> _Problem_
Repeat the data exactly, every last line of it.

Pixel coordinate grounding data
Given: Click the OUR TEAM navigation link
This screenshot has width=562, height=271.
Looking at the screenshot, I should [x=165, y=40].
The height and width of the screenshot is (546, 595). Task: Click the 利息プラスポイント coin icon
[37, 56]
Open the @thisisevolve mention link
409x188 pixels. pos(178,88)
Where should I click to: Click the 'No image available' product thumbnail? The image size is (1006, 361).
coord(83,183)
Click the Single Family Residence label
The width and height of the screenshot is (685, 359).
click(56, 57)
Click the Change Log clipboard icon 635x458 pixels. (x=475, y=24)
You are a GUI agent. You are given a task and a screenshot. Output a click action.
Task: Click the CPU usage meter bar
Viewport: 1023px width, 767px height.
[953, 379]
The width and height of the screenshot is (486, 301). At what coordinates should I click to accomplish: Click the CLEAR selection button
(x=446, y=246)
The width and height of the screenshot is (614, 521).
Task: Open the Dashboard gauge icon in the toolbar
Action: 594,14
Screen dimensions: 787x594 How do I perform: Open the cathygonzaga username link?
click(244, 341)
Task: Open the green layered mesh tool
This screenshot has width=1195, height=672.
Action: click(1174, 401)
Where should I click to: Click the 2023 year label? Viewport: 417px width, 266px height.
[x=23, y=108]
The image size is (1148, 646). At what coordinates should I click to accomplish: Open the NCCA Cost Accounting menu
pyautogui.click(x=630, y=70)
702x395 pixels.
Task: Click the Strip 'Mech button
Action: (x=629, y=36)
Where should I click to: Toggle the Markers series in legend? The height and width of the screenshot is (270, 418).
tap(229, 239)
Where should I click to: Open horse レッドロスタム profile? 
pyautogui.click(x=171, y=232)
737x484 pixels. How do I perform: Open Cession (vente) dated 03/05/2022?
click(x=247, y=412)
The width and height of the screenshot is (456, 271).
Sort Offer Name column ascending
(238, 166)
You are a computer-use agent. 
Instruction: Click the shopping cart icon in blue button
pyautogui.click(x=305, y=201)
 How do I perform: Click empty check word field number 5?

> _Solution for this task_
Given: Click the OUR TEAM navigation link
This screenshot has width=562, height=271.
Looking at the screenshot, I should [x=165, y=40].
The height and width of the screenshot is (546, 595). Task: Click the 利息プラスポイント coin icon
[37, 56]
Open the @thisisevolve mention link
409x188 pixels. pos(178,88)
Where should I click to: Click the 'No image available' product thumbnail? The image size is (1006, 361).
coord(83,183)
Click the Single Family Residence label
The width and height of the screenshot is (685, 359).
click(56, 57)
Click the Change Log clipboard icon 635x458 pixels. (x=475, y=24)
You are a GUI agent. You are given a task and a screenshot. Output a click action.
Task: Click the CPU usage meter bar
Viewport: 1023px width, 767px height.
[953, 379]
The width and height of the screenshot is (486, 301). At what coordinates should I click to accomplish: Click the CLEAR selection button
(x=446, y=246)
The width and height of the screenshot is (614, 521).
Task: Open the Dashboard gauge icon in the toolbar
Action: 594,14
Screen dimensions: 787x594 How do I perform: Open the cathygonzaga username link?
click(244, 341)
Task: Open the green layered mesh tool
This screenshot has width=1195, height=672.
Action: click(1174, 401)
Where should I click to: Click the 2023 year label? Viewport: 417px width, 266px height.
[x=23, y=108]
The image size is (1148, 646). At what coordinates should I click to accomplish: Open the NCCA Cost Accounting menu
pyautogui.click(x=630, y=70)
702x395 pixels.
Task: Click the Strip 'Mech button
Action: (x=629, y=36)
Where should I click to: Toggle the Markers series in legend? The height and width of the screenshot is (270, 418).
tap(229, 239)
Where should I click to: Open horse レッドロスタム profile? 
pyautogui.click(x=171, y=232)
737x484 pixels. How do I perform: Open Cession (vente) dated 03/05/2022?
click(x=247, y=412)
The width and height of the screenshot is (456, 271).
Sort Offer Name column ascending
(238, 166)
You are a computer-use agent. 
Instruction: Click the shopping cart icon in blue button
pyautogui.click(x=305, y=201)
 How do I perform: Click empty check word field number 5?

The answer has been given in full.